**YOUR ASSIGNMENT**
Reproduce the items verbatim from the first line through the line containing "value-label: 40% is", including both ends. Omit the pictures.

(Data excerpts)
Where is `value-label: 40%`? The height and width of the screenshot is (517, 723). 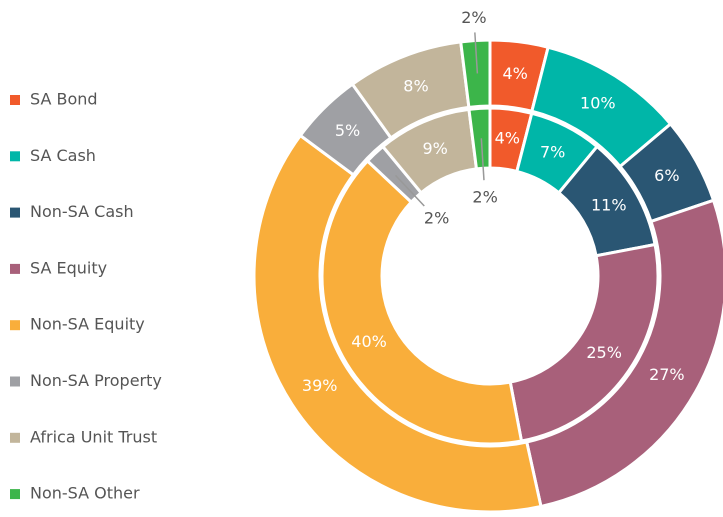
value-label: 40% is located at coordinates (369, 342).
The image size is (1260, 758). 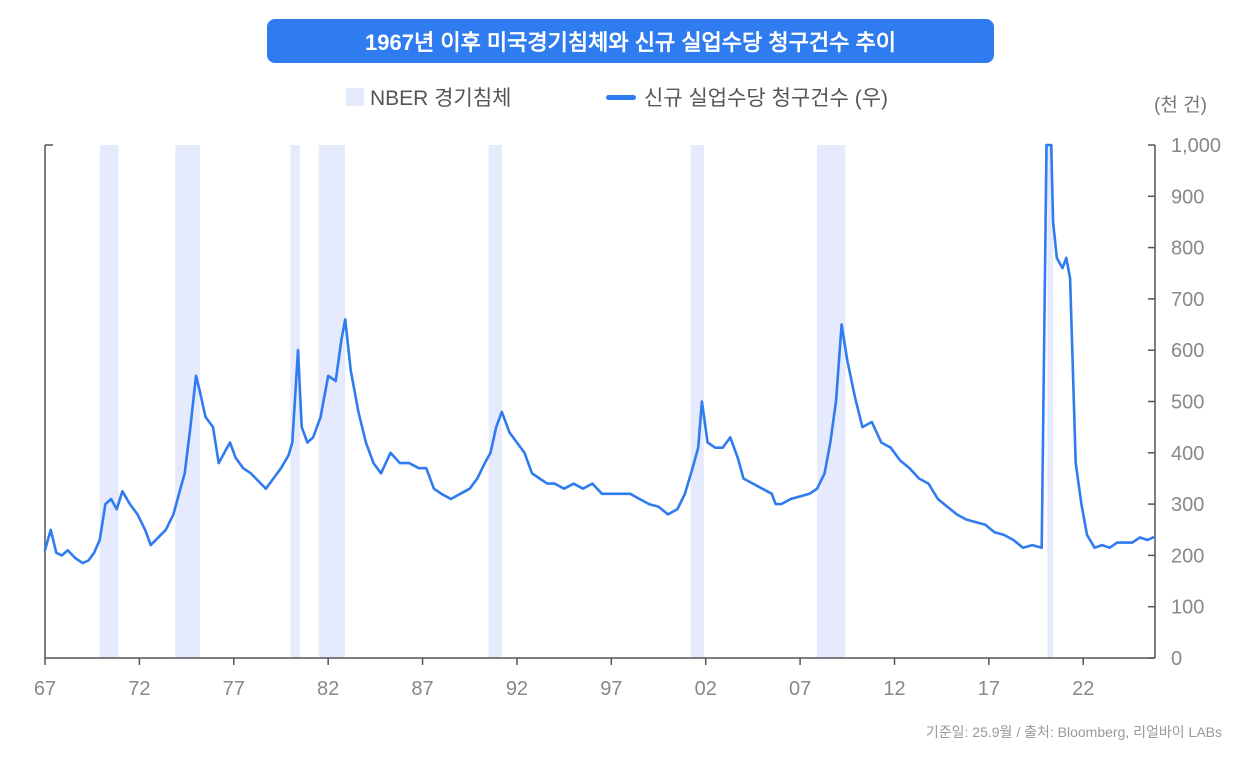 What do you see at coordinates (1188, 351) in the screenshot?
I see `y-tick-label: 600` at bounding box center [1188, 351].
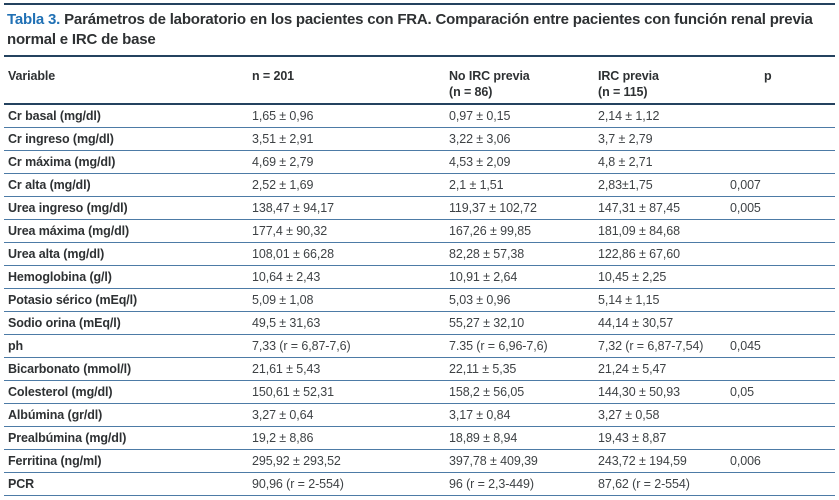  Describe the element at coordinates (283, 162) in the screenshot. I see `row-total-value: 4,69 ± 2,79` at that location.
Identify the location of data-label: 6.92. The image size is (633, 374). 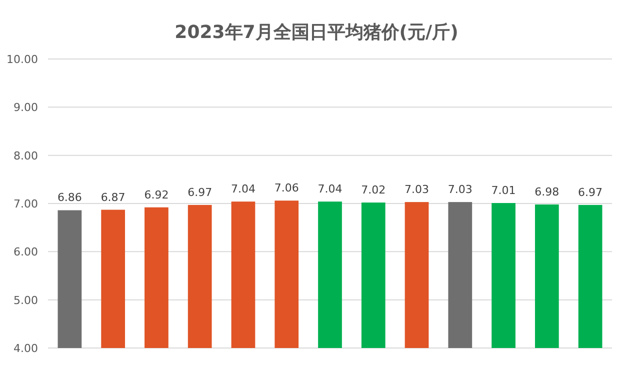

**ANSWER TO THIS TASK**
Where is `value-label: 40%`? The height and width of the screenshot is (517, 723). 
value-label: 40% is located at coordinates (369, 342).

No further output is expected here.